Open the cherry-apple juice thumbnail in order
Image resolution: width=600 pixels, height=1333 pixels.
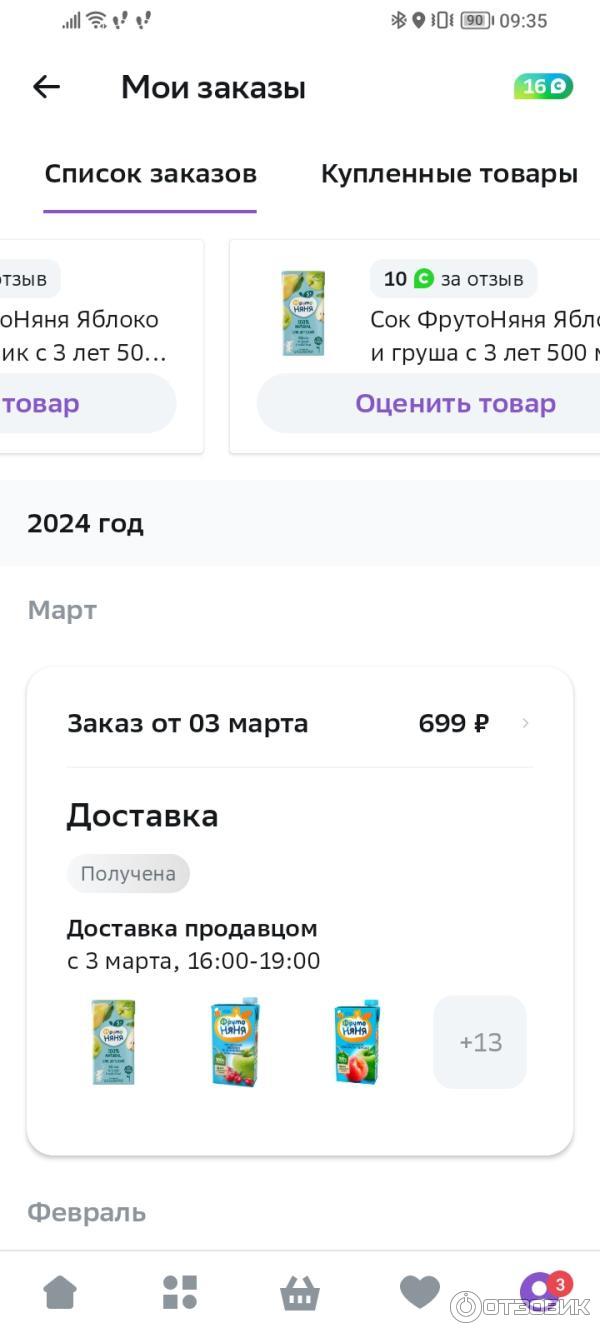[236, 1042]
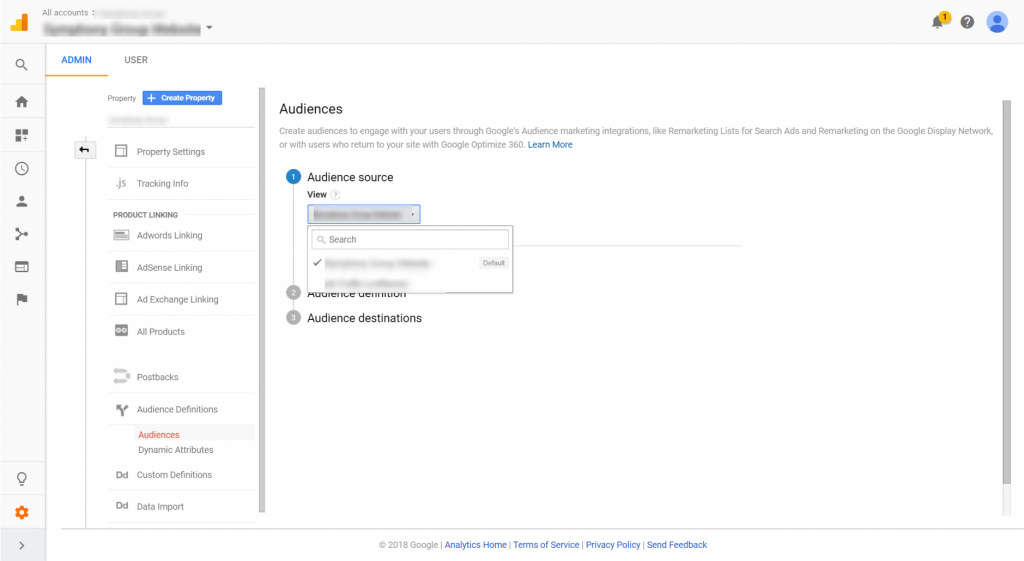
Task: Click the search magnifier icon in left sidebar
Action: (21, 65)
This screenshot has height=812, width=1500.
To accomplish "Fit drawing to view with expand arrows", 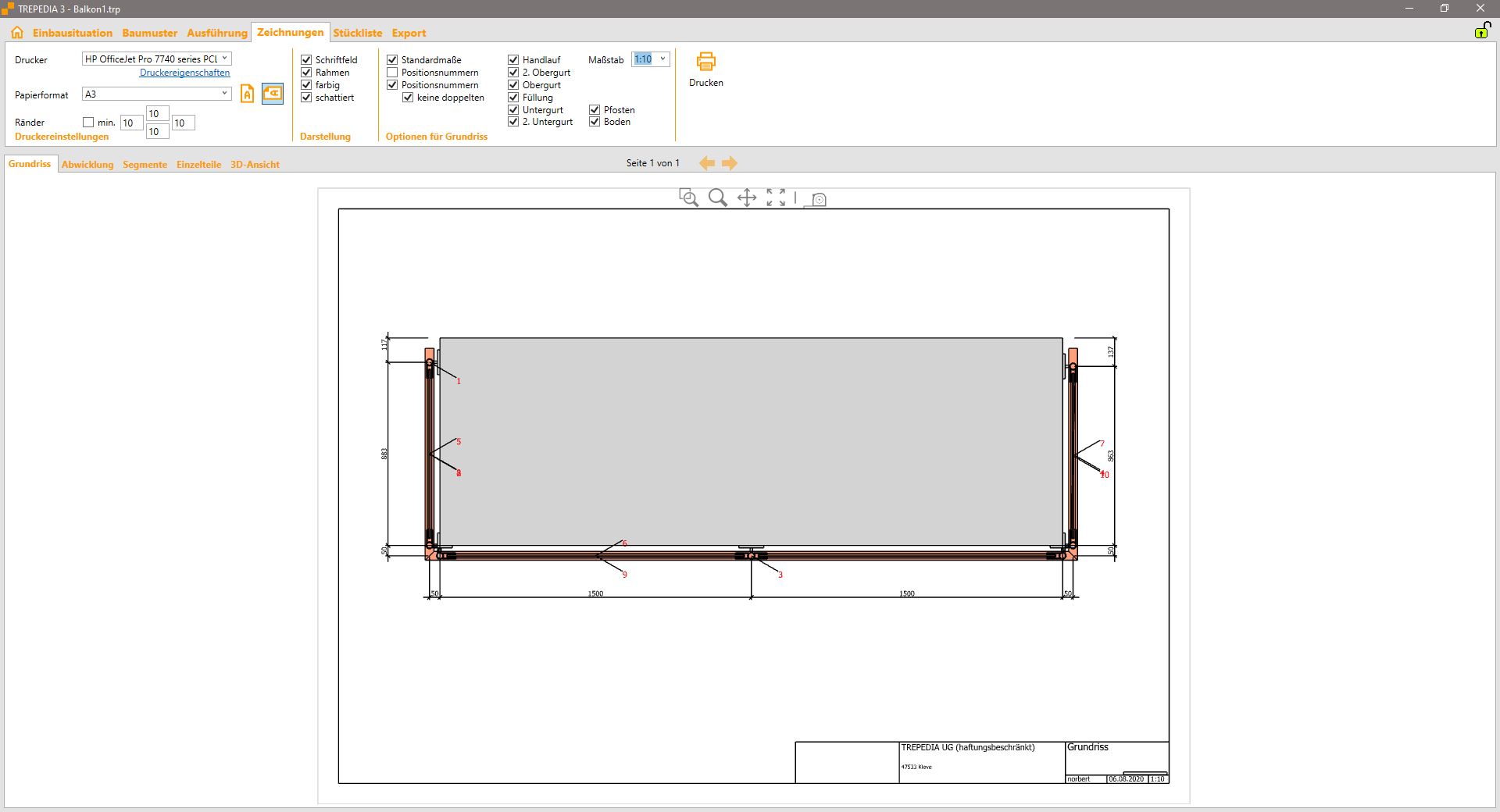I will point(776,198).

* * *

• What is being asked
Would you reproduce the lines above, from the very first through the line containing "This screenshot has height=812, width=1500.", exactly and without the pictures?

• Answer
Open the cherry-apple juice thumbnail in order
Image resolution: width=600 pixels, height=1333 pixels.
[236, 1042]
Task: Click the search magnifier icon in left sidebar
Action: (21, 65)
This screenshot has height=812, width=1500.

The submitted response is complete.